> _Source_:
I'm sorry, but I don't see how you can feed this food for the price you stated. My adult dogs would need around 12 ounces each of this food per day, according to the package feeding instructions. Even buying an 8.8 pound bag would mean that there would be 70.4, 2-ounce scoops per bag, or less than 6 days worth of food for only one of my dogs. At that rate it would cost me well over $500 per month per dog. I must be missing something here.

Am I looking at the wrong thing? I checked on Chewy and found Ziwi Peak Air-Dried food and the price I'm using above is for the beef. The lamb actually seems a bit less, $99 with auto-ship as opposed to $111 for the beef. But still nothing like $170 per month.

To the OP, if you go to DogFoodAdvisor.com you can find a list of their top rated dog foods.


----------



## camperbc

Iams "Proactive Health for Puppy - Large Breed". Many vets are raving about this food, and it is priced reasonably too. Our new pup's litter has been on this for a couple weeks now, mixed with a little water to soften it up some. They love the stuff, are growing like weeds, and are quite active. Just bought a 35 lb bag for $39 CAD. 

Glen
Focus On Newfoundland


----------



## Magwart

It all depends. An unbalanced, poorly formulated raw diet could be a lot WORSE than what you're currently feeding. 

Diamond is a mid-tier food, solidly in the middle of the pack (a pretty good price/value proposition, but not top of the line). If you're on a budget, it's a fine choice at a low price -- as long as you are careful to monitor recalls and save date codes on bags, as they've had some _very_ serious recalls. Diamond Naturals, Kirkland (Costco) and 4Health (Tractor Supply) are all sister foods with nearly identical ingredients, made in the same plant. We feed a lot of it in rescue _because _of the price-to-value metric. I think of it as the lowest tier of food that I'm comfortable feeding a healthy dog that has no problems digesting chicken-and-rice kibble. I've seen many dogs in rescue that were fed a lot worse foods in the past and had a very positive transformation on Diamond Naturals/Kirkland (coats thickened and shined, they got a nice body composition, and their digestion improved) -- it works well for a lot of dogs.

You _can _step up to better kibble though -- independent companies that own their own plant, with clean recall histories, transparent sourcing, and excellent quality control: Fromm, Champion (Acana/Orijen), Victor, etc. Most of my personal dogs do very, very well on Fromm's Four Star rotational diet, and the company's consumer responsiveness is fantastic (if you call them, a nice human in Wisconsin will help you with any questions, and if she doesn't know the answer, she'll get someone who does -- even if it means going to the company's top executives). 

Kibble is a compromise though -- it's prepared with very high eat. High heat can produce by-products that are undesirable, and destroy amino acids:
New Study finds Drying Time of Kibble Lessens Nutritional Value ? Truth about Pet Food
It also requires carb fillers in order to act as binders (if not a grain, some replacement for one like tapioca). It is convenient though! In a multi-dog household, it may be a necessary compromise. 

You do have to be very, very careful about how the company sources ingredients -- not just how slick their marketing is! A lot of meat used in kibble is rendered meal that is incredibly low quality, and most kibble companies use some very cheap ingredients from China. They will put "sourced in USA" because someone sitting in an office in the USA is doing the sourcing (purchasing), knowing that most consumers won't look deeper into where the ingredients are really from.

> _Source excerpt_:
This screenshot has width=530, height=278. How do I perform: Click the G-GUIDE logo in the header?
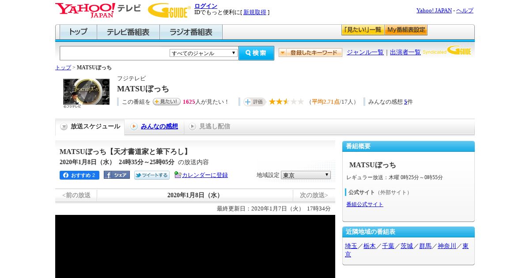tap(169, 10)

> _Exercise task 1_:
Answer these questions from the dog food thread.
(a) What size bag did camperbc buy, and at what price?
(b) What is the auto-ship price given for the lamb version of the Ziwi Peak Air-Dried food?
(c) Which three foods does Magwart name as sister foods made in the same plant?
> _Exercise task 2_:
Retype the passage of the dog food thread starting with "I'm sorry, but" and going on through "like $170 per month.".

> _Task result 1_:
(a) A 35 lb bag for $39 CAD.
(b) $99.
(c) Diamond Naturals, Kirkland (Costco), and 4Health (Tractor Supply).

> _Task result 2_:
I'm sorry, but I don't see how you can feed this food for the price you stated. My adult dogs would need around 12 ounces each of this food per day, according to the package feeding instructions. Even buying an 8.8 pound bag would mean that there would be 70.4, 2-ounce scoops per bag, or less than 6 days worth of food for only one of my dogs. At that rate it would cost me well over $500 per month per dog. I must be missing something here.

Am I looking at the wrong thing? I checked on Chewy and found Ziwi Peak Air-Dried food and the price I'm using above is for the beef. The lamb actually seems a bit less, $99 with auto-ship as opposed to $111 for the beef. But still nothing like $170 per month.